5 Stars 4 Stars 3 Stars 2 Stars 1 Star 4.8 from 121 reviews
  • Author: Jasmine
  • Prep Time: 30 min
  • Cook Time: 55 min
  • Total Time: 445 min
  • Yield: 12 servings
  • Category: Dessert
  • Method: Baking
  • Cuisine: American

Description

This strawberry cheesecake features a light yet rich cream cheese base with a crumbly biscuit crust, topped with a luscious homemade strawberry sauce. It offers a creamy texture without the density of traditional New York-style cheesecakes, making it a delightful dessert perfect for any occasion.


Ingredients

Scale

Crust

  • 200g / 7oz Arnott’s Marie crackers or other plain biscuit (Aus) or 28 Graham Cracker squares
  • 120g / 8 tbsp unsalted butter, melted

Cheesecake Filling

  • 1 lb / 500g cream cheese, softened
  • 2 tbsp plain flour (all purpose flour)
  • 1 tsp vanilla extract
  • 1/2 cup sour cream (full fat)
  • 1 1/2 cups caster sugar (superfine sugar)

Pixel coordinate grounding data
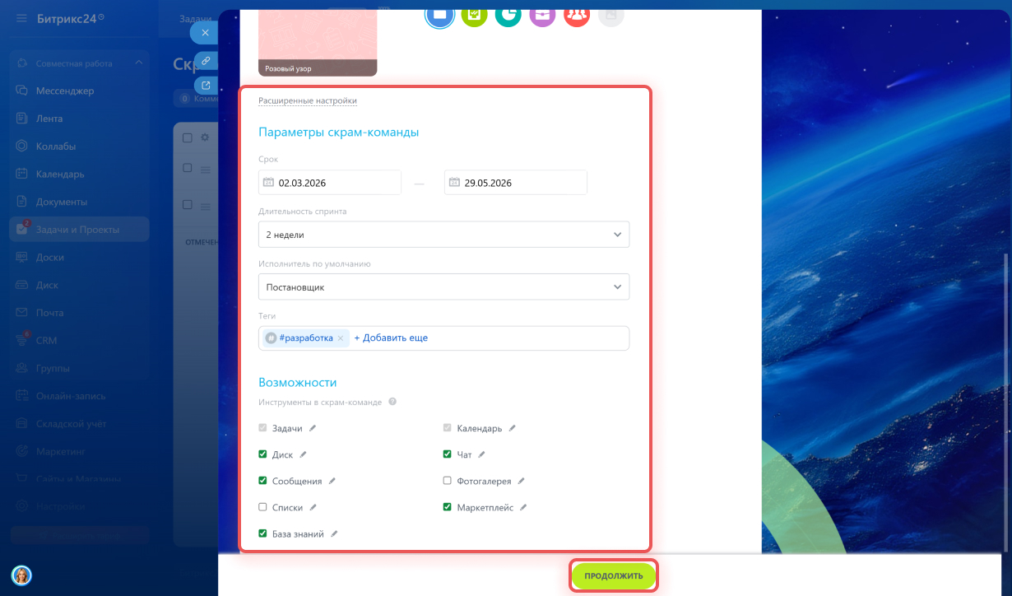This screenshot has height=596, width=1012.
Task: Go to Календарь in the left menu
Action: 60,174
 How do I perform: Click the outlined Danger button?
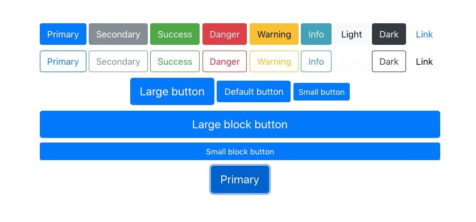click(225, 61)
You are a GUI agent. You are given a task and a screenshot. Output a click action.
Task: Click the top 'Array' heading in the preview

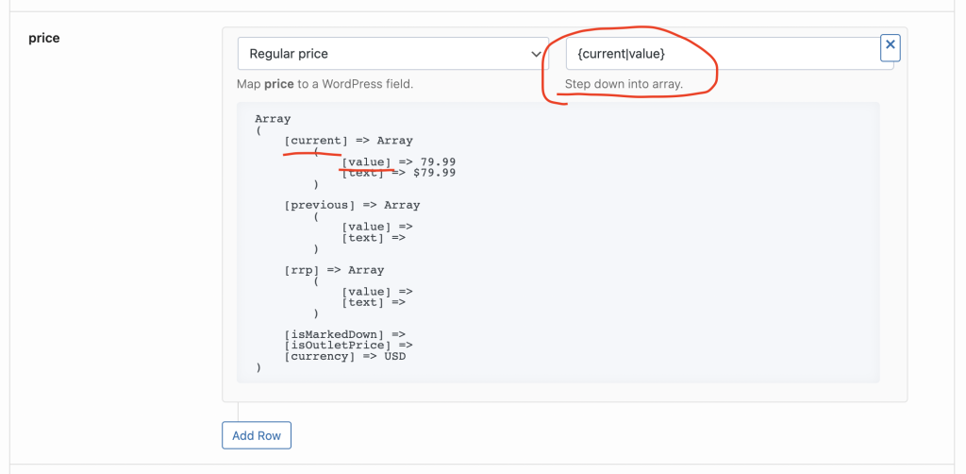pos(273,119)
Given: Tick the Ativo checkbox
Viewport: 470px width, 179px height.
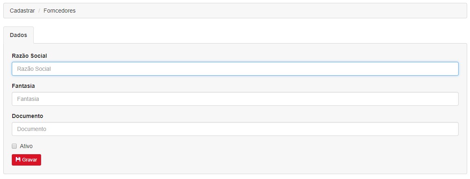Looking at the screenshot, I should coord(14,146).
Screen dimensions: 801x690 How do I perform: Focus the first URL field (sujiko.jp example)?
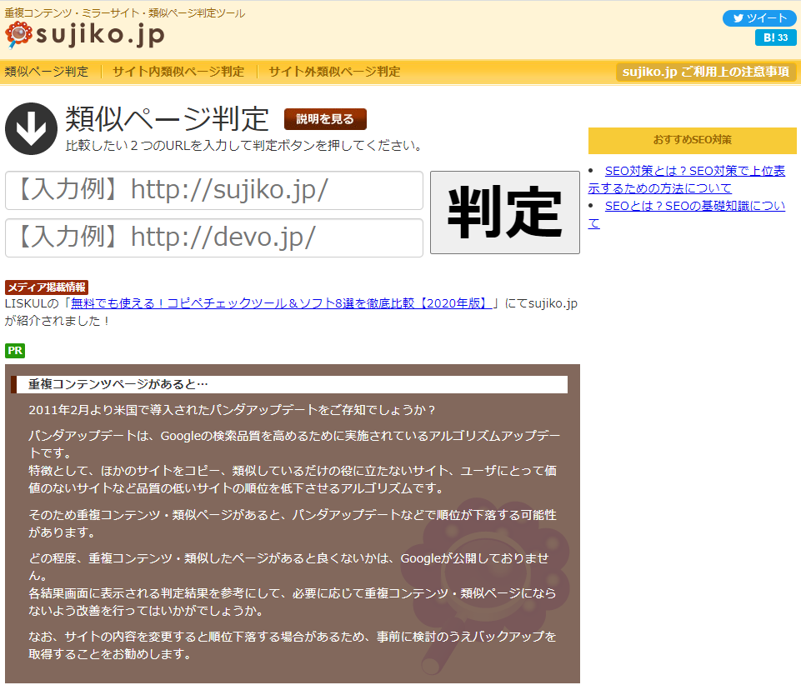coord(214,191)
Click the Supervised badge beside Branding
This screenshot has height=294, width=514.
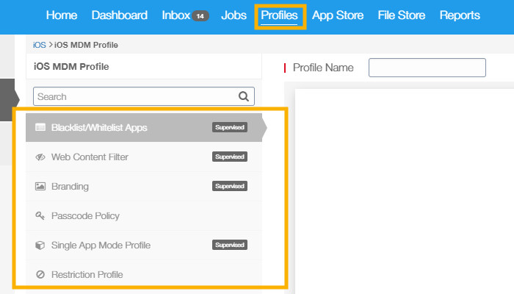point(230,186)
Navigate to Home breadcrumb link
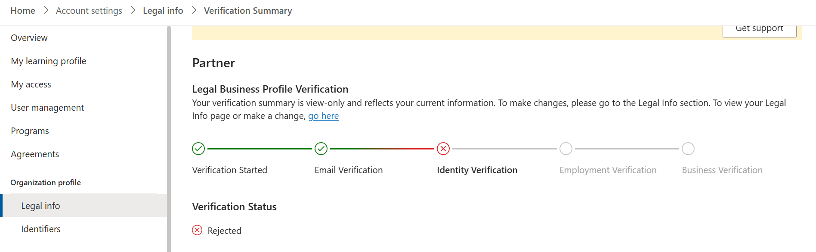The height and width of the screenshot is (252, 816). point(23,11)
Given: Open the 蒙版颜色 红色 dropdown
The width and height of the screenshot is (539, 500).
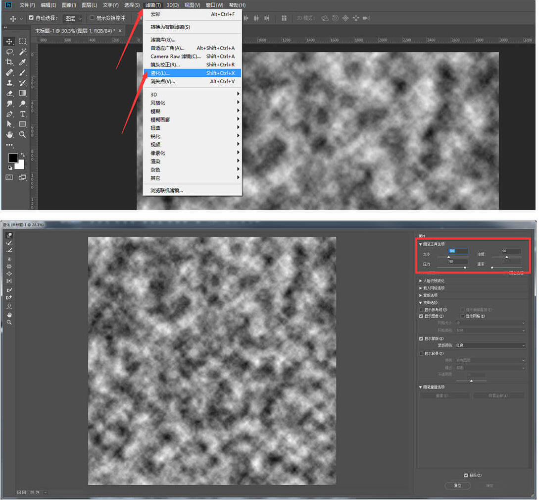Looking at the screenshot, I should (x=490, y=345).
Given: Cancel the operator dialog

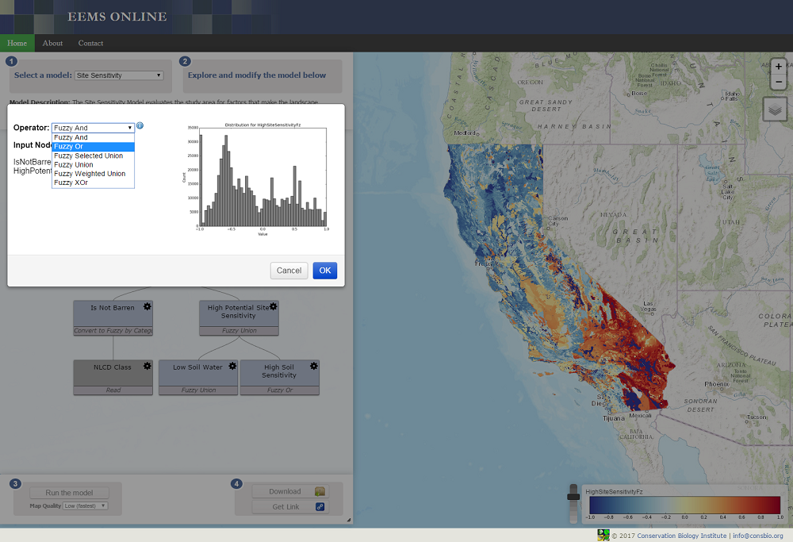Looking at the screenshot, I should click(x=289, y=271).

- **Using the information**
a) Answer these from the strawberry cheesecake recipe:
(i) What is the cook time?
(ii) How many servings does it yield?
(iii) How much unsalted butter goes into the crust?
b) Copy the stretch of the strawberry cheesecake recipe from "Cheesecake Filling" through "cream (full fat)" word for word.
These lines are separate from the strawberry cheesecake recipe.

- **Per-task outputs**
a)
(i) 55 min
(ii) 12 servings
(iii) 120g / 8 tbsp, melted

b)
Cheesecake Filling

  • 1 lb / 500g cream cheese, softened
  • 2 tbsp plain flour (all purpose flour)
  • 1 tsp vanilla extract
  • 1/2 cup sour cream (full fat)